Jan 28, 2009

1st Feb 2009 screening; The Cranes Are Flying

The Cranes Are Flying
A Film by Mikhail Kalatozov
Country : Russia
Year : 1957
Runtime : 95 min
Russian with English sub titiles
1st Feb 2009; 5.45 pm
Ashwin Hospital Auditorium

Winner of the Palm d'Or at the 1958 Cannes film festival, Mikheil Kalatozishvili's The Cranes Are Flying is visual poetry, stunningly photographed with extreme close-ups, tracking crowd scenes, and gorgeous long shots in every sequence.

Boris (Alexei Batalov), a young factory worker, and his fiancée Veronica (Tatyana Samojlova) are blissfully in love.
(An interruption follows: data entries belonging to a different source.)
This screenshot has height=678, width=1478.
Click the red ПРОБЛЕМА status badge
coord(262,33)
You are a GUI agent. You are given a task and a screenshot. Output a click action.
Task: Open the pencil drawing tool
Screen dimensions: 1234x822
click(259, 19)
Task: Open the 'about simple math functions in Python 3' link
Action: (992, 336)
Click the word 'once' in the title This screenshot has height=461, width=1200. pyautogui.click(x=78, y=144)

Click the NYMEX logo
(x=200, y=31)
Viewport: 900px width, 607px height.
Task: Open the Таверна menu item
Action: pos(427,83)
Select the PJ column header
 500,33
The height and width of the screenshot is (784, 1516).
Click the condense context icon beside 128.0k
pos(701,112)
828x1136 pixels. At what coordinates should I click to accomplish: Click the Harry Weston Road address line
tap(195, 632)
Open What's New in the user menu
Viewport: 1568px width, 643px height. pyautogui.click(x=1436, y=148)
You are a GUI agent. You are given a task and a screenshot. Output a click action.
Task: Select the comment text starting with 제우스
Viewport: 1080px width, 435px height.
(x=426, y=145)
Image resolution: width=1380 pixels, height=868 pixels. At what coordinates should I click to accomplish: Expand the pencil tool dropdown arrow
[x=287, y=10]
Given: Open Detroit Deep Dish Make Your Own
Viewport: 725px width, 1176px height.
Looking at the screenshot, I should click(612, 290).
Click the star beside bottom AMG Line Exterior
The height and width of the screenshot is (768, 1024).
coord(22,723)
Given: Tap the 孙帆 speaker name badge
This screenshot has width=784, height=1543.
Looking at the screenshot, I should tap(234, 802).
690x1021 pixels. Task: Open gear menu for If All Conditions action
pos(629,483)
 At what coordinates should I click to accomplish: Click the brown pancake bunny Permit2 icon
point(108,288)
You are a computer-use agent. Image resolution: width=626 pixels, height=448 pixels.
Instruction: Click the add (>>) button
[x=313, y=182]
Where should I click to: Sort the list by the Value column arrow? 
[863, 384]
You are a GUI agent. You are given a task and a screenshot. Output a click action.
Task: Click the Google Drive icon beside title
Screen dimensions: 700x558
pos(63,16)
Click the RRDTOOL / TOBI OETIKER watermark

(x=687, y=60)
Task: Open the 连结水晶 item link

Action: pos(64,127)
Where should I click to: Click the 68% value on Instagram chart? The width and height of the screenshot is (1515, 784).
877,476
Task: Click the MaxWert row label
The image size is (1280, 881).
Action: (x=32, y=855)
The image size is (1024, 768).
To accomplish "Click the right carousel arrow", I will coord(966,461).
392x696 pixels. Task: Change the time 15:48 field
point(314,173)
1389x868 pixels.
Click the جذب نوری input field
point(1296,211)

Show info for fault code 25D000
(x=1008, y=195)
Every evening, they rendezvous at the riverbank to spend a few precious hours together before he starts the night shift. Then, as the sun comes up and his shift ends, they meet again, walking through the streets of a still-slumbering Moscow. This idyllic routine is violently interrupted on June 22, 1941, when Germany launches a surprise invasion on Russia. Having secretly volunteered to serve his country, Boris receives orders to report for duty the day before Veronica's birthday. Denied a proper goodbye by circumstances and bad timing, the two lovers must face different, but equally harrowing aspects of the war — his on the frontline, hers on the home front.

There is much to admire: the vital performances, notably that of the dark-eyed Tatyana Samojlova as the left-behind Veronika; Sergei Urusevsky's beautifully composed b/w camerawork; the urgent crowd scenes and dynamic mise-en-scène. 

Thanks to Mr. Kalatozov's direction and the excellent performance Tatyana Samoilova gives as the girl, one absorbs a tremendous feeling of sympathy from this film—a feeling that has no awareness of geographical or political bounds. She is simply a fine, fecund-looking young woman torn from her lover by war. And he, played by Alexei Batalov, is a pleasant and credible young man moved by romantic impulses and shattered by fates outside himself.

Vasily Merkuryev as the soldier's father, Alexander Shvorin as the pianist and Alla Bogdanova as the grandmother make solid characters, too.

Mikhail Kalatozov 

Georgian-Russian film-director Mikhail Konstantinovich Kalatozov (true surname Kalatozishvili) was born on December 28, 1903 in Tbilisi (earlier named Tiflis). As a youth he worked as a driver and projectionist, and later as a film-cutter, cameraman and scriptwriter at the Tbilisi filmstudio; took part as scripter and cameraman in creation of Geroy nashego vremeni (The Hero of Our Time, 1925) (dir. Ivane Perestiani), and Giuli (1927) (dir. Nikoloz Shengelaya)

In 1928 together with N.Gogoberidze he directed Ikh tsarstvo (Their Empire) using news-reel materials. In 1930 Kalatozov made his debut in film-directing on his own with Sol Svanetii (The Salt of Svanetia) that became famous all over the world.

He finishing a post-graduate course at the Academy of Art Studies in Leningrad (1937) From 1943 Kalatozov worked at Mosfilm studio and represented Soviet cinema in Hollywood, in 1945-1946 he was at the head of Central directorate on feature film production, and in 1946-1948 he held the post of Deputy Minister of Cinematography of the USSR. 
Among his most famous and most important films are his four final features: Letyat zhuravli (The Cranes Are Flying, 1957); Neotpravlennoye pismo (The Unsent Letter, 1959); Ya Kuba (I Am Cuba, 1964); and 'Krasnaya palatka' (The Red Tent, 1971). These are marked by very long, complex takes filled with startling, often surreal images and among the most virtuosic camerawork of that or any other era.

Mikhail Kalatozov died in Moscow on March 29, 1973.